The dissent cites to other decisions to support its general proposition that the tide has turned against ETS claims in the Courts of Appeals. See Richardson v. Spurlock, 260 F.3d 495, 499 (5th Cir.2001) (affirming District Court's dismissal of prisoner's ETS claim as "frivolous”); Scott v. District of Columbia, 139 F.3d 940, 944 (D.C.Cir.1998) (reversing District Court's injunction mandating smoke-free environments for plaintiffs). Both cases are distinguishable from the present one. In Richardson, the prisoner's exposure was at best de minimis and the Court of Appeals for the Fifth Circuit clearly set it apart from cases where prisoners were housed in a severe ETS environment:

[T]he two Fifth Circuit cases that have recognized a potential ETS-based Eighth Amendment claim, the exposure to secondhand smoke was substantially more severe and sustained than that alleged by Richardson. See Whitley v. Hunt, 158 F.3d 882, 888 (5th Cir.1998) (the prisoner shared living quarters with a smoker); Rochon v. City of Angola, 122 F.3d 319, 320 (5th Cir.1997) (the inmate was "required to live and work in 'environments filled with tobacco smoke’ ”). In contrast, Richardson does not share living quarters with a smoker, nor does he work in a smoke-filled environment. . He only alleges that he .had to sit near some smokers during a bus ride on "several occasions.” We do not believe that society considers this treatment to "violate[ ] contemporary standards of decency-”

260 F.3d at 498-99. Unlike Richardson and Scott, the issue in this case does not involve a complete ban on all ETS exposure. Such a ban may be impractical (or impossible) for prison officials to implement. Here, we merely conclude that the District Court correctly determined that the level of ETS to which Atkinson claims he was exposed and his symptoms justify the denial of qualified immunity.

. Although Alvarado postdates the time when Atkinson's cause of action accrued, we cite to that case to demonstrate that, as the Court of Appeals for the Seventh Circuit recognized, the constitutional right which Atkinson asserts was clearly established over twenty-five years ago in Estelle.

. The dissent contends that Dr. Rizzo’s affidavit undermines Atkinson's claim. Aside from the matter that the dissent is weighing the evidence supporting the District Court's determination in contravention of Ziccardi, the dissent misconstrues Dr. Rizzo’s statements. Dr. Rizzo noted the following:

Roger Atkinson is a former cigarette smoker who was diagnosed with childhood asthma and may have symptoms of persistent reactive nasal passages and airways based on his response to exposure to seasonal changes in temperature and air quality. His spirometry is currently normal, but this does not preclude the presence of airway sensitivity.

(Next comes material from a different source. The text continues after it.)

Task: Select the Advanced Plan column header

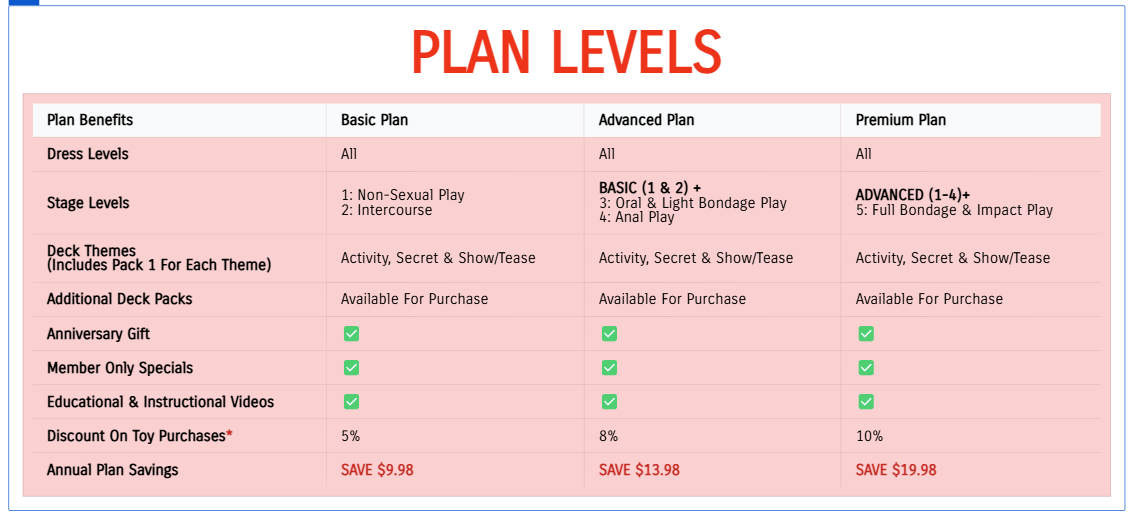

(A. 127). If anything, this notation supports Atkinson's claim that he is particularly sensitized to air quality and that ETS seriously exacerbates his underlying condition. The dissent also points out that the affidavit of Dr. Keith Ivens weakens Atkinson's claim. This, however, takes this Court into the forbidden territory of evidence weighing.

. The basis for their claim is not clear. In their brief, appellants admit that the law regarding retaliation is clearly established: "It is well-settled law that correctional officials cannot retaliate against inmates due to the inmate's filing of lawsuits with the court." (Appellants' Br. at 22.) Appellants point to evidence and admissions by appellee that contradict his retaliation claims. However, we lack jurisdiction to weigh the evidence because the District Court's determination that the summary judgment record in this case raised a genuine issue of material fact was not a final decision as required by 28 U.S.C. § 1291. See Johnson, 515 U.S. at 313, 115 S.Ct. 2151.